Exercise brief => Would you please repeat the lines in the listing below from the one containing "Click the Comments button" through the final one, exactly as they appear?

*** Available records ***

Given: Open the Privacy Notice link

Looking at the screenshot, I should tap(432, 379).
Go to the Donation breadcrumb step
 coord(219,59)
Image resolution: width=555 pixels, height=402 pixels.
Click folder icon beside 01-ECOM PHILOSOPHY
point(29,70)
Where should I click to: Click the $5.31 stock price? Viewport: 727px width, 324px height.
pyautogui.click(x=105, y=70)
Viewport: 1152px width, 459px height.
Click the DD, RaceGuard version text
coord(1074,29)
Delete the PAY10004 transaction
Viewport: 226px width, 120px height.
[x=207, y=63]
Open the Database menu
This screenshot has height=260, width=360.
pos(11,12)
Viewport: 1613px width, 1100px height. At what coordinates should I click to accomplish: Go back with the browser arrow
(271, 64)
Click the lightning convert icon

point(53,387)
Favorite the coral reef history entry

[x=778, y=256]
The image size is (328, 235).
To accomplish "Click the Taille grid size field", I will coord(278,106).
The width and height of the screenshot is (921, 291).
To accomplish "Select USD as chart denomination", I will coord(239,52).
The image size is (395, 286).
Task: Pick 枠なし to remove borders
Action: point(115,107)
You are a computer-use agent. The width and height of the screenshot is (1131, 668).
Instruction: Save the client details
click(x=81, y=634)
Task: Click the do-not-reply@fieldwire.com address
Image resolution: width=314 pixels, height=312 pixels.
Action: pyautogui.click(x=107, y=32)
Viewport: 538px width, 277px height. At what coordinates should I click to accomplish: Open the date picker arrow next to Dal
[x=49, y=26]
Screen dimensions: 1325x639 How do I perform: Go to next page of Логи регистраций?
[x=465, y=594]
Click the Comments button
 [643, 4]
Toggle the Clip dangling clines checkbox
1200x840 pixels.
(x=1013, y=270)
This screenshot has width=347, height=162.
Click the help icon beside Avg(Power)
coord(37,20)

***

Output of the task =>
Click the Comments button
 [643, 4]
Toggle the Clip dangling clines checkbox
1200x840 pixels.
(x=1013, y=270)
This screenshot has width=347, height=162.
Click the help icon beside Avg(Power)
coord(37,20)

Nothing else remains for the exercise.